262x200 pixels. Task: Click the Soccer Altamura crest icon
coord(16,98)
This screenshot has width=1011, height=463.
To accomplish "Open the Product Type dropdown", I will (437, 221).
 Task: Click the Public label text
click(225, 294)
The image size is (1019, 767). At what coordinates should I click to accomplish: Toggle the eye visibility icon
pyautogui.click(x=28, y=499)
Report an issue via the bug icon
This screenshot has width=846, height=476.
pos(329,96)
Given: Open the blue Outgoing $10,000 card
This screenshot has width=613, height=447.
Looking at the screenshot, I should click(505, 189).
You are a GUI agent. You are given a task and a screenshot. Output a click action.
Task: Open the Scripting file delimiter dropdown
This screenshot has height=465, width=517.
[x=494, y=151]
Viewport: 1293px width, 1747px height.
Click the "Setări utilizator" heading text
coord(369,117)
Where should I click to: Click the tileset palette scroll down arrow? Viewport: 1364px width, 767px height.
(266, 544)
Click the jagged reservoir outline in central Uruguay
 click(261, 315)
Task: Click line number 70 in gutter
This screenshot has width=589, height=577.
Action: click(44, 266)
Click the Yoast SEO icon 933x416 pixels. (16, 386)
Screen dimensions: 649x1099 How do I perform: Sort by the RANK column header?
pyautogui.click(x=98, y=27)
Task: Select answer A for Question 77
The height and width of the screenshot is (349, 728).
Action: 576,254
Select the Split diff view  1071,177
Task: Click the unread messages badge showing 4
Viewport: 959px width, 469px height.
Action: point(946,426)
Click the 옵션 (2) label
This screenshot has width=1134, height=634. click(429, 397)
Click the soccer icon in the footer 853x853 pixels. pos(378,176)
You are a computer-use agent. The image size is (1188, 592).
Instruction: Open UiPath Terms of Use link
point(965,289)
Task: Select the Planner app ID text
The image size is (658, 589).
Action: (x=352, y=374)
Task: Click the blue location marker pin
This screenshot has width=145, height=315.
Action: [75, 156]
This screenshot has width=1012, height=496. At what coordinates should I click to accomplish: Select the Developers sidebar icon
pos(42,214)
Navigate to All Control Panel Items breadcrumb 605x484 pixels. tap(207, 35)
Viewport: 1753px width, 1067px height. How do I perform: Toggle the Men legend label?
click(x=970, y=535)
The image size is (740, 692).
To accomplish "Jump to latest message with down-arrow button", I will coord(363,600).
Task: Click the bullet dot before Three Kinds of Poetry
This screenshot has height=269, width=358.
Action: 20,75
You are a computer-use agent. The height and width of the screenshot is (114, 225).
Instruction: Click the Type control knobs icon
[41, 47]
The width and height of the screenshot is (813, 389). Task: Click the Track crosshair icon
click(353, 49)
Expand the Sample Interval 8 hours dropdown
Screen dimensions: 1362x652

━━━━━━━━━━━━━━━━━━━━━━━━━━━━━━

- _Exercise_: Since only part of the listing is wanted, copy exactly the lines from the one holding "Viewport: 1293px width, 1747px height." to the one holding "Task: Select answer A for Question 77", both included.

- _Response_:
Viewport: 1293px width, 1747px height.
Click the "Setări utilizator" heading text
coord(369,117)
Where should I click to: Click the tileset palette scroll down arrow? Viewport: 1364px width, 767px height.
(266, 544)
Click the jagged reservoir outline in central Uruguay
 click(261, 315)
Task: Click line number 70 in gutter
This screenshot has width=589, height=577.
Action: click(44, 266)
Click the Yoast SEO icon 933x416 pixels. (16, 386)
Screen dimensions: 649x1099 How do I perform: Sort by the RANK column header?
pyautogui.click(x=98, y=27)
Task: Select answer A for Question 77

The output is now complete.